MATERIAL TO PROCESS:
######

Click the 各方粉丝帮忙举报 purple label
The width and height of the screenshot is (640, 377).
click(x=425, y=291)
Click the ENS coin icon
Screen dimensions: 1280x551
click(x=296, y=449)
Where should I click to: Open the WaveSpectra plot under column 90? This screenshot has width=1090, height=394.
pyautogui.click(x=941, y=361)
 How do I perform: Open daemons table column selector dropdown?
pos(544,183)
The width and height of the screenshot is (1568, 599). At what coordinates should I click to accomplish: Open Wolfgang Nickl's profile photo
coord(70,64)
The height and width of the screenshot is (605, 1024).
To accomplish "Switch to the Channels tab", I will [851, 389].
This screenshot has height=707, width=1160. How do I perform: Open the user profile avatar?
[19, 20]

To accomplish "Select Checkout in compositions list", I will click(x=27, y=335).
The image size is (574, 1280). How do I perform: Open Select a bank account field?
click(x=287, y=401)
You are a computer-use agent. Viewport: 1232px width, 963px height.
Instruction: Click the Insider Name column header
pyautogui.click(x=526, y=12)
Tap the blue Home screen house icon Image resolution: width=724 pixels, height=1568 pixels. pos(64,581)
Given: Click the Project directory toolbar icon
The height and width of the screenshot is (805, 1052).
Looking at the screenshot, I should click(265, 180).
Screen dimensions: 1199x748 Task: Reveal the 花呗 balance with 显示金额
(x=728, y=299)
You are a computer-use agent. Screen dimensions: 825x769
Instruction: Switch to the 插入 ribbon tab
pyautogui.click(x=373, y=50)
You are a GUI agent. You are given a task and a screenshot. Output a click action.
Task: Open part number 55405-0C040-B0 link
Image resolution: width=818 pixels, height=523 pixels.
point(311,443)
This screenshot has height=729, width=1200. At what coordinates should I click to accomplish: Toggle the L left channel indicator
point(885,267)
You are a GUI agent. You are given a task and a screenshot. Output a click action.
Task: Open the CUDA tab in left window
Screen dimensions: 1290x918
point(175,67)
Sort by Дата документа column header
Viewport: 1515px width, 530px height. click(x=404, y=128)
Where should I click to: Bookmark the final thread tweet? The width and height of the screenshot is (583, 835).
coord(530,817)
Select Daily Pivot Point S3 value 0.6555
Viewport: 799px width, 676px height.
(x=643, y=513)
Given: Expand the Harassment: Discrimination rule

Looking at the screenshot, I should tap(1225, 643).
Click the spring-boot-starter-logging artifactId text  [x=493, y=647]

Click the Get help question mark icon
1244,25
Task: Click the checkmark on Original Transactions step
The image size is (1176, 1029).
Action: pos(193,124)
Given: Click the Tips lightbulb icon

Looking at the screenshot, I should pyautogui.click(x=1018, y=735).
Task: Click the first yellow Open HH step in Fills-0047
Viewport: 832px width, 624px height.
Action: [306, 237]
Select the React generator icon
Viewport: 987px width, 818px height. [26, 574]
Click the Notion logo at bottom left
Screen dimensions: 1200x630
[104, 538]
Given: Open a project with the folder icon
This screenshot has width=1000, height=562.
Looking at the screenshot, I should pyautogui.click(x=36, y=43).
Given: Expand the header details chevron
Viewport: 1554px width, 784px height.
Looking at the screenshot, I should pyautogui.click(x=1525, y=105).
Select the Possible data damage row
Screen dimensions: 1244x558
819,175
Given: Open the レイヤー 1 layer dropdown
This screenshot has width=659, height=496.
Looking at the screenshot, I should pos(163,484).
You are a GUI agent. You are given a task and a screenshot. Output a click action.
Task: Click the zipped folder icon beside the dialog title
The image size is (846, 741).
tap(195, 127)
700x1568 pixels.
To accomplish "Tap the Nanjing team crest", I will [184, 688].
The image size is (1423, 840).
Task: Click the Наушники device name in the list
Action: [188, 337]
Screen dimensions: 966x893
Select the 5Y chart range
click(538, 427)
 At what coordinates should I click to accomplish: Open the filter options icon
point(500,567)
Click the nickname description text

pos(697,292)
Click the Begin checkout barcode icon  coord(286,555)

######

TASK DETAILS:
From the listing, copy each line containing the word "step".

SOLUTION FOR THIS PROBLEM:
Task: Click the checkmark on Original Transactions step
Task: Click the first yellow Open HH step in Fills-0047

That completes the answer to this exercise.